Dictionary entry details
Sense 1
Meaning:
A loud low dull continuous noise
Classified under:
Nouns denoting natural events
Synonyms:
grumble; grumbling; rumble; rumbling
Context example:
they heard the rumbling of thunder
Hypernyms ("rumbling" is a kind of...):
noise (sound of any kind (especially unintelligible or dissonant sound))
Derivation:
rumble (to utter or emit low dull rumbling sounds)
rumble (make a low noise)
Sense 1
Meaning:
Continuous full and low-pitched throbbing sound
Synonyms:
grumbling; rumbling
Context example:
the rumbling rolling sound of thunder
Similar:
full ((of sound) having marked deepness and body)
Context examples
The night had been exceedingly still, but as I advanced I became conscious of a low, rumbling sound, a continuous murmur, somewhere in front of me.

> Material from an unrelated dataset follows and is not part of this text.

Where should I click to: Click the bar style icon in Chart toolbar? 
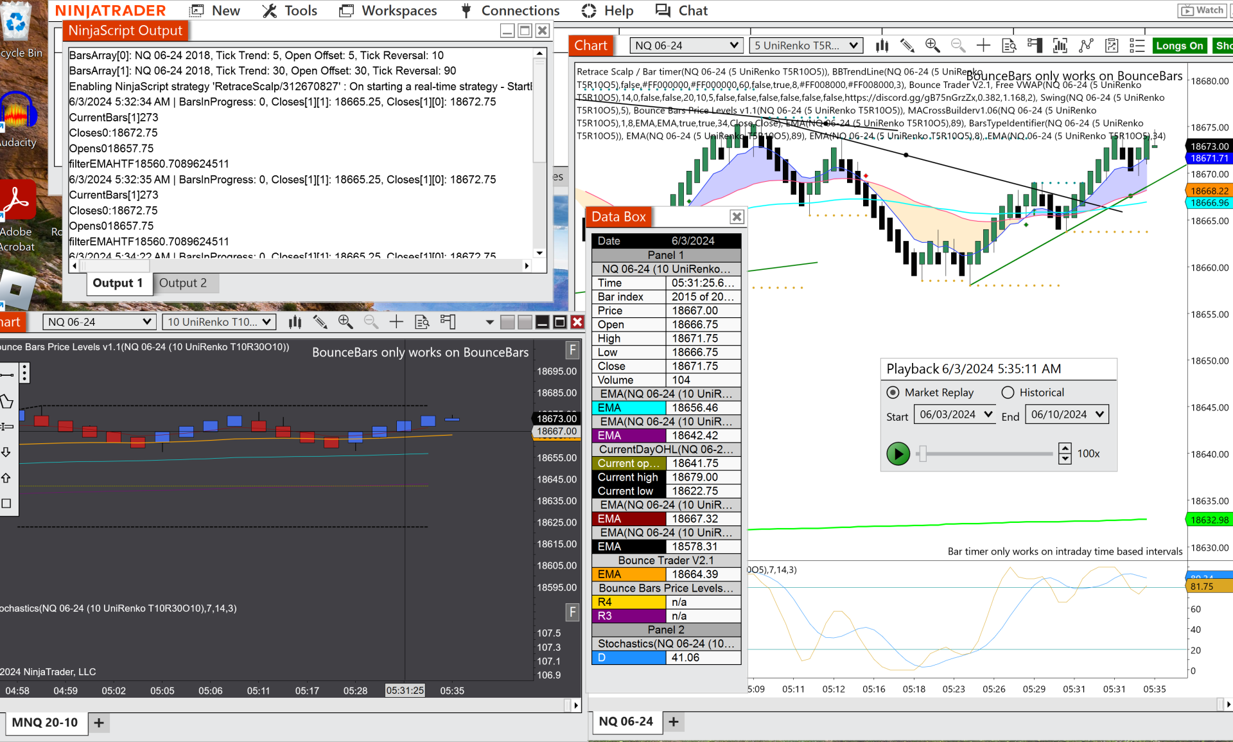tap(882, 46)
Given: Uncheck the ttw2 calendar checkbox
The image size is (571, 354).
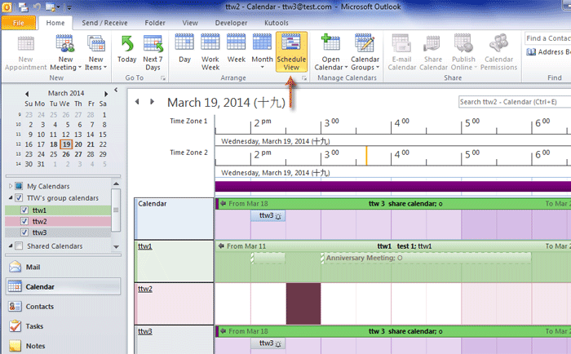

(The Lost World, by Sir Arthur Conan Doyle)
It was now dark; but a rumbling of wheels was audible.
(Jane Eyre, by Charlotte Brontë)
The sky was darkened, and a low rumbling sound was heard in the air.
(The Wonderful Wizard of Oz, by L. Frank Baum)
Immense glaciers approached the road; I heard the rumbling thunder of the falling avalanche and marked the smoke of its passage.
(Frankenstein, by Mary Wollstonecraft Shelley)
And away he went, rumbling out the words with his strong voice and a relish which was good to see as well as hear.
(Little Women, by Louisa May Alcott)
The she-wolf stood over against her cub, facing the men, with bristling hair, a snarl rumbling deep in her throat.
(White Fang, by Jack London)
The deep-sea voices of these men, rumbling and bellowing in the confined space, produced a wild effect.
(The Sea-Wolf, by Jack London)
The howl and roar, the rattling of the doors and windows, the rumbling in the chimneys, the apparent rocking of the very house that sheltered me, and the prodigious tumult of the sea, were more fearful than in the morning.
(David Copperfield, by Charles Dickens)
The cub reporter was an artist, and it was a large brush with which he laid on the local color—wild-eyed long-haired men, neurasthenic and degenerate types of men, voices shaken with passion, clenched fists raised on high, and all projected against a background of oaths, yells, and the throaty rumbling of angry men.
(Martin Eden, by Jack London)
One of them gave a deep rumbling groan and dropped his huge squat head on to the earth.